Start of Excerpt to read

Communicaon and engagement
• We haven't been consulted with. We get lots of emails and invitations to meetings but have a 7 am start to 7 pm finish. I came today because if you don't voice what you want to then nothing happens.
• No one has spoken to us at this level in open group before on the Hospital plans.
• The Charlie Parker era scared people into not talking. Lots of people been jumped on in the past for speaking up and it has had a massive detrimental impact.
• The Hospital saga has been dragging on for 10 years. And the Underpass only got through because they were going to put emergency services down there.
• The new plans are just confusing for people.
• Would like to understand why situating everything at Gloucester Street was taken off off the table when the land is owned in that area.
• People will also be confused about where they need to go – if someone needs to go to hospital then they'll just go to the nearest one. It will be particularly confusing for older people and for those whose first language is not English. Thought needs to be given to the description of facilties (such as acute paitent', ambulatory' health village') as these are terms that could be confusing to some people.

End of Excerpt to read
Start of Stored data

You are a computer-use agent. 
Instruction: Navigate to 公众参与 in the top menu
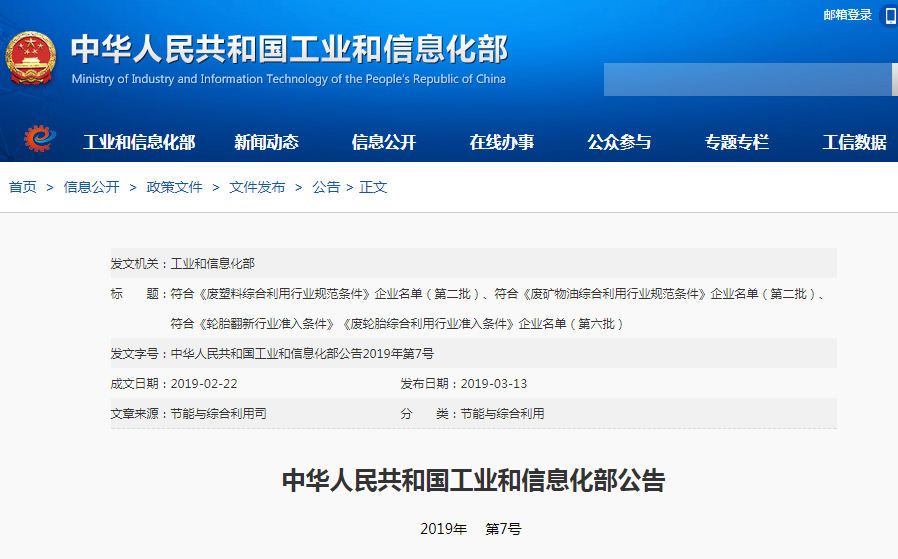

End of Stored data
Start of Stored data

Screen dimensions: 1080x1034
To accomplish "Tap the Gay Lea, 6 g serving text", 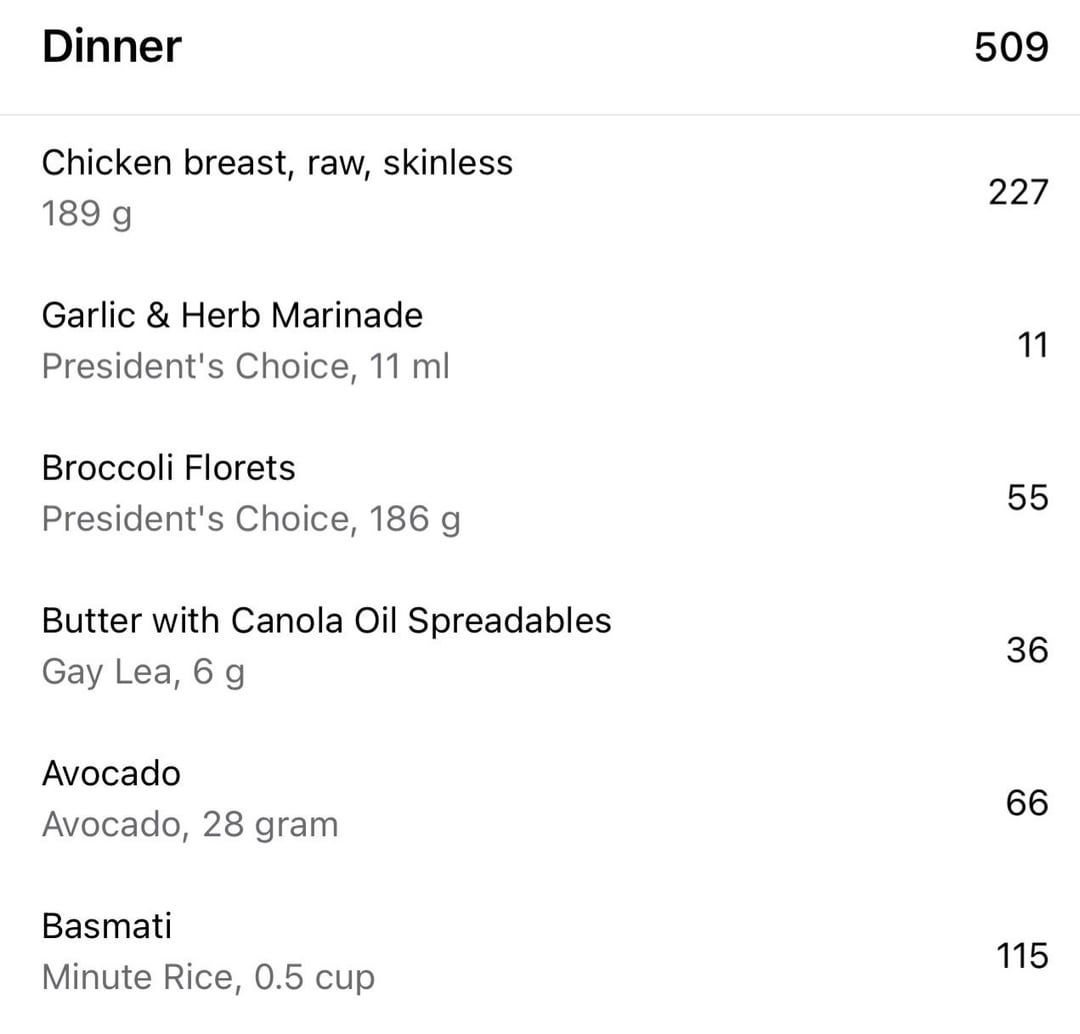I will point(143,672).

End of Stored data
Start of Stored data

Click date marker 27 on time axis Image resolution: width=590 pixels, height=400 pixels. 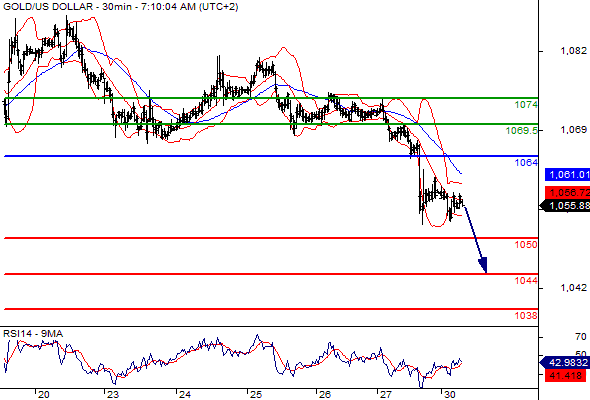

End of Stored data

▶ _Exercise instructions_
Transcribe the passage of the communication and engagement notes above that lies between "Communicaon and engagement" and "the Hospital plans.", inclusive.

▶ _Final answer_
Communicaon and engagement
• We haven't been consulted with. We get lots of emails and invitations to meetings but have a 7 am start to 7 pm finish. I came today because if you don't voice what you want to then nothing happens.
• No one has spoken to us at this level in open group before on the Hospital plans.